3) is there any doc about yarn, because I found the doc in website is very easy, I hope I can get a manual or something. for example,
capability.setMemory(512);
I don't know it's 512k or 512M according comments in code.
This is actually proper solution to the question. Previous answer might cause incorrect execution !!!
#Dyin I couldn't fit it in the comment ;) Validated for 2.2.0 and 2.3.0
Driver setting up resources for AppMaster:
ApplicationSubmissionContext appContext = app.getApplicationSubmissionContext();
ApplicationId appId = appContext.getApplicationId();
appContext.setApplicationName(this.appName);
// Set up the container launch context for the application master
ContainerLaunchContext amContainer = Records.newRecord(ContainerLaunchContext.class);
Resource capability = Records.newRecord(Resource.class);
capability.setMemory(amMemory);
appContext.setResource(capability);
appContext.setAMContainerSpec(amContainer);
Priority pri = Records.newRecord(Priority.class);
pri.setPriority(amPriority);
appContext.setPriority(pri);
appContext.setQueue(amQueue);
// Submit the application to the applications manager
yarnClient.submitApplication(appContext); // this.yarnClient = YarnClient.createYarnClient();
In ApplicationMaster this is how you should specify resources for containers (workers).
private AMRMClient.ContainerRequest setupContainerAskForRM() {
// setup requirements for hosts
// using * as any host will do for the distributed shell app
// set the priority for the request
Priority pri = Records.newRecord(Priority.class);
pri.setPriority(requestPriority);
// Set up resource type requirements
// For now, only memory is supported so we set memory requirements
Resource capability = Records.newRecord(Resource.class);
capability.setMemory(containerMemory);
AMRMClient.ContainerRequest request = new AMRMClient.ContainerRequest(capability, null, null,
pri);
return request;
}
Some run() or main() method in your AppMaster
AMRMClientAsync.CallbackHandler allocListener = new RMCallbackHandler();
resourceManager = AMRMClientAsync.createAMRMClientAsync(1000, allocListener);
resourceManager.init(conf);
resourceManager.start();
for (int i = 0; i < numTotalContainers; ++i) {
AMRMClient.ContainerRequest containerAsk = setupContainerAskForRM();
resourceManager.addContainerRequest(containerAsk); //
}
Launching containers
You can use the original answer solution (java cmd), but it's just a cherry on top. It should work anyway.
You can set memory available to ApplicationMaster via commend.
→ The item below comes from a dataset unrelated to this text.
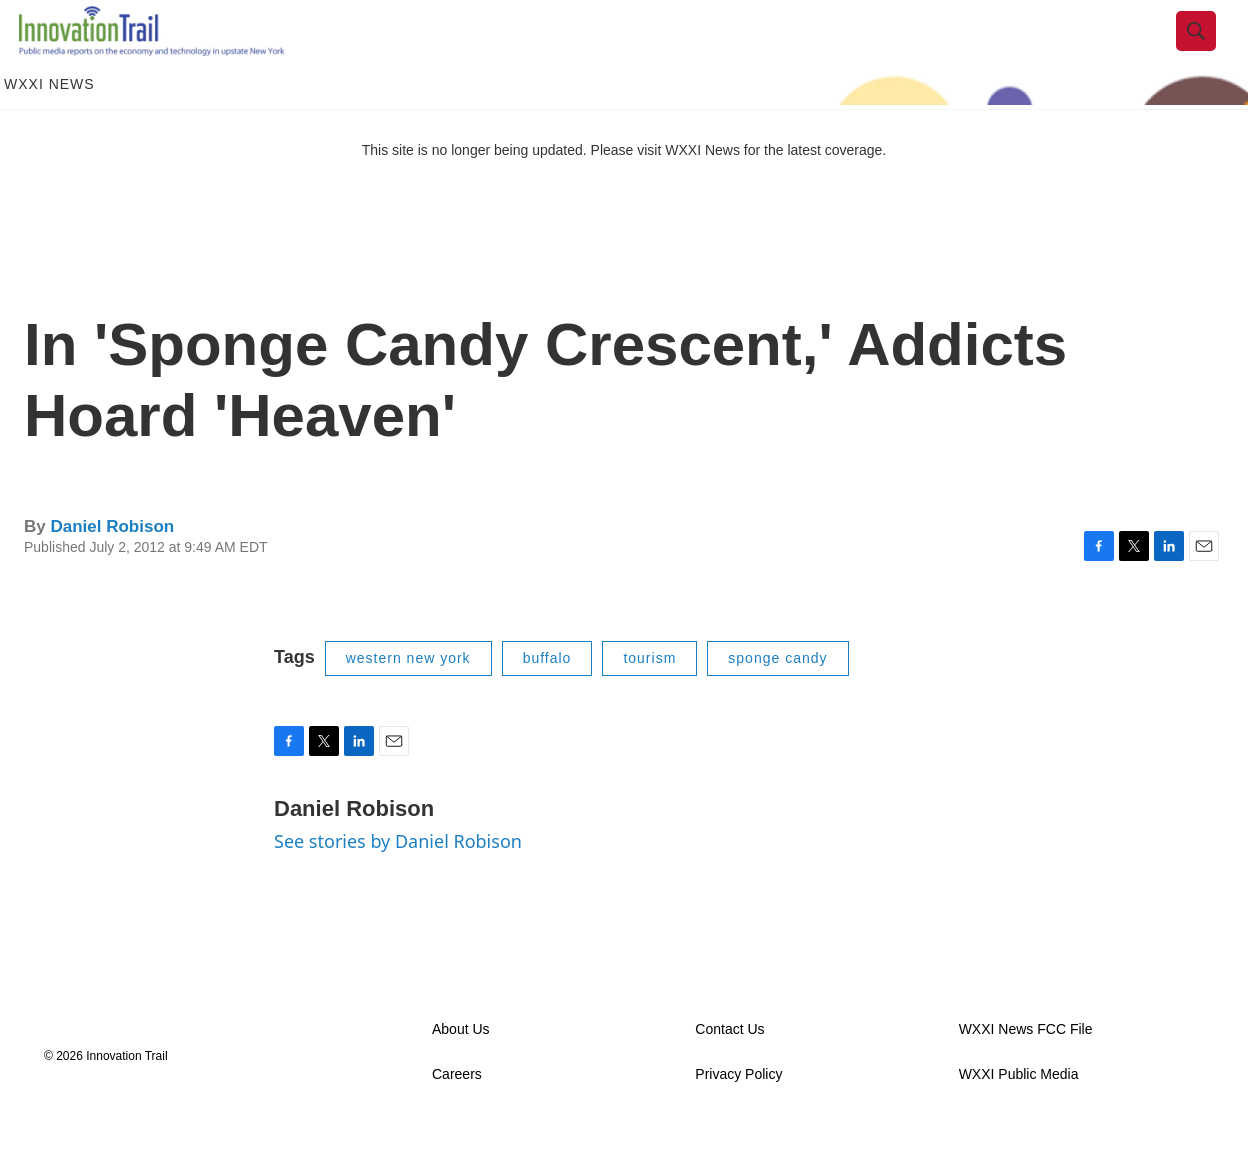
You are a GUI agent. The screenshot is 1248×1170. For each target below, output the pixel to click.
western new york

As such:
// Set the necessary command to execute the application master
Vector<CharSequence> vargs = new Vector<CharSequence>(30);
...
vargs.add("-Xmx" + amMemory + "m"); // notice "m" indicating megabytes, you can use also -Xms combined with -Xmx
... // transform vargs to String commands
amContainer.setCommands(commands);
This should solve your problem. As for the 3 questions. Yarn is rapidly evolving software. My advice forget documentation, get source code and read it. This will answer a lot of your questions.